*WORK ITEM*. Using the records below, transcribe word for word the stretch from the line that contains "Where should I click to: Select" through the line that contains "Given: Click the Türk Telekom user icon", both end lines included, and nothing else.

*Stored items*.
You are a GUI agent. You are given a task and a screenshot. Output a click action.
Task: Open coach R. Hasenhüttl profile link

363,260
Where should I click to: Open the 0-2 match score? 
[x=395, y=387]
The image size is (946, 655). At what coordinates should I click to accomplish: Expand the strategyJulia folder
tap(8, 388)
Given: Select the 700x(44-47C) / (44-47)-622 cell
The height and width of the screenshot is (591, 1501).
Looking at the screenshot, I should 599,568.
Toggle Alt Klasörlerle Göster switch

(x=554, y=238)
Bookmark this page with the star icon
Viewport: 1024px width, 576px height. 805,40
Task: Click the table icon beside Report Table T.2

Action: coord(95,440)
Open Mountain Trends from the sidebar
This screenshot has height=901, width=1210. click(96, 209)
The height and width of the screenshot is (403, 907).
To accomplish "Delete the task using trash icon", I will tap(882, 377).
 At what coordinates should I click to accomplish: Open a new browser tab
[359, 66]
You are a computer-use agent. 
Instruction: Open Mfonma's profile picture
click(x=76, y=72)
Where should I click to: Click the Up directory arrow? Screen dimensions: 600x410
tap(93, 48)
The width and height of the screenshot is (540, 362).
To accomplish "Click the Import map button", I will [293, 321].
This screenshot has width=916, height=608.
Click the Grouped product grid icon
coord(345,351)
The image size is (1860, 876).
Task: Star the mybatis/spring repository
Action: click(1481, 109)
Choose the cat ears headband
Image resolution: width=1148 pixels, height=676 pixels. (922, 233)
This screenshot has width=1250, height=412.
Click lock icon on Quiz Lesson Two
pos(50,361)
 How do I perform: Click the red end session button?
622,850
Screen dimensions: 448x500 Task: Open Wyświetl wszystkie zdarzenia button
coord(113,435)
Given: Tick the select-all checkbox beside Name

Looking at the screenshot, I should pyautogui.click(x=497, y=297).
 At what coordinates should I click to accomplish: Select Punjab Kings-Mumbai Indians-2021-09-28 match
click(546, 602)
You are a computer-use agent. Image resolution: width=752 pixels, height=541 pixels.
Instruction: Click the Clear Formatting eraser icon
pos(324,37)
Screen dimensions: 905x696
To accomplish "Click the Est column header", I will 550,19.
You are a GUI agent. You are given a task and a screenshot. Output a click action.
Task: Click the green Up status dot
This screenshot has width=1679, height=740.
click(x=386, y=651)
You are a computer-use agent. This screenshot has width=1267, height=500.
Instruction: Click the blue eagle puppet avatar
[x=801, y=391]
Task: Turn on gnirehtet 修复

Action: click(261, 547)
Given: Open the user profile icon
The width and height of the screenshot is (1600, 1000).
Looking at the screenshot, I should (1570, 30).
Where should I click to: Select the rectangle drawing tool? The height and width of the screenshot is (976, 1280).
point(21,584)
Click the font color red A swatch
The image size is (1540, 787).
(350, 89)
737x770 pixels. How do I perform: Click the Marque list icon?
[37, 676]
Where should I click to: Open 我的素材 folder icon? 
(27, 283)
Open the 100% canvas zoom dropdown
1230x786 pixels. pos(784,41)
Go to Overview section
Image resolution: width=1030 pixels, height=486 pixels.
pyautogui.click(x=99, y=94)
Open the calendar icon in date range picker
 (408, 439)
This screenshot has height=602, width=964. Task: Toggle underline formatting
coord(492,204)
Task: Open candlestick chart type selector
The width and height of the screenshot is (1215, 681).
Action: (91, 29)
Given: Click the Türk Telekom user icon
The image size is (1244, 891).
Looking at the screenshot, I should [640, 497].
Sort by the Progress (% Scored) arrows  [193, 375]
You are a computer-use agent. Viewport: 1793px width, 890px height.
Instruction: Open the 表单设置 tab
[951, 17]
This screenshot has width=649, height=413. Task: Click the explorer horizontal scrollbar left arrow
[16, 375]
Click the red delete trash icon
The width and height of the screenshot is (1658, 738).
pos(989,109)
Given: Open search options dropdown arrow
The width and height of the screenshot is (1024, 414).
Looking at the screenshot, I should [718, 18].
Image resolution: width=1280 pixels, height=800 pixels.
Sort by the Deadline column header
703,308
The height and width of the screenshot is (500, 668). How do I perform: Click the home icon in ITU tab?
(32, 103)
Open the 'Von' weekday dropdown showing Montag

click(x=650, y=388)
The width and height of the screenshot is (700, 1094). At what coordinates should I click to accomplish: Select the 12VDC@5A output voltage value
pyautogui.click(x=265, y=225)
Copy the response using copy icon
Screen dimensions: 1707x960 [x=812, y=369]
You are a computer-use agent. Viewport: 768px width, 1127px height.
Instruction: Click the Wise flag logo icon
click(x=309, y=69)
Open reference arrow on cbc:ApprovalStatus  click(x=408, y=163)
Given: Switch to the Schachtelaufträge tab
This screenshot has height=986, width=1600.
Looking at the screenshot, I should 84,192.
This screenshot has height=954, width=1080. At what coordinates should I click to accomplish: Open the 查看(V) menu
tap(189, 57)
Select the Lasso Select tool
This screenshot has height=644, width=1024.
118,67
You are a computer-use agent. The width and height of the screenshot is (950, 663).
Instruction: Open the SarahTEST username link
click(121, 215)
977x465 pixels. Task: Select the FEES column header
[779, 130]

*YOUR SOLUTION*.
Where should I click to: Select the rectangle drawing tool? The height and width of the screenshot is (976, 1280).
point(21,584)
Click the font color red A swatch
The image size is (1540, 787).
(350, 89)
737x770 pixels. How do I perform: Click the Marque list icon?
[37, 676]
Where should I click to: Open 我的素材 folder icon? 
(27, 283)
Open the 100% canvas zoom dropdown
1230x786 pixels. pos(784,41)
Go to Overview section
Image resolution: width=1030 pixels, height=486 pixels.
pyautogui.click(x=99, y=94)
Open the calendar icon in date range picker
 (408, 439)
This screenshot has height=602, width=964. Task: Toggle underline formatting
coord(492,204)
Task: Open candlestick chart type selector
The width and height of the screenshot is (1215, 681).
Action: (91, 29)
Given: Click the Türk Telekom user icon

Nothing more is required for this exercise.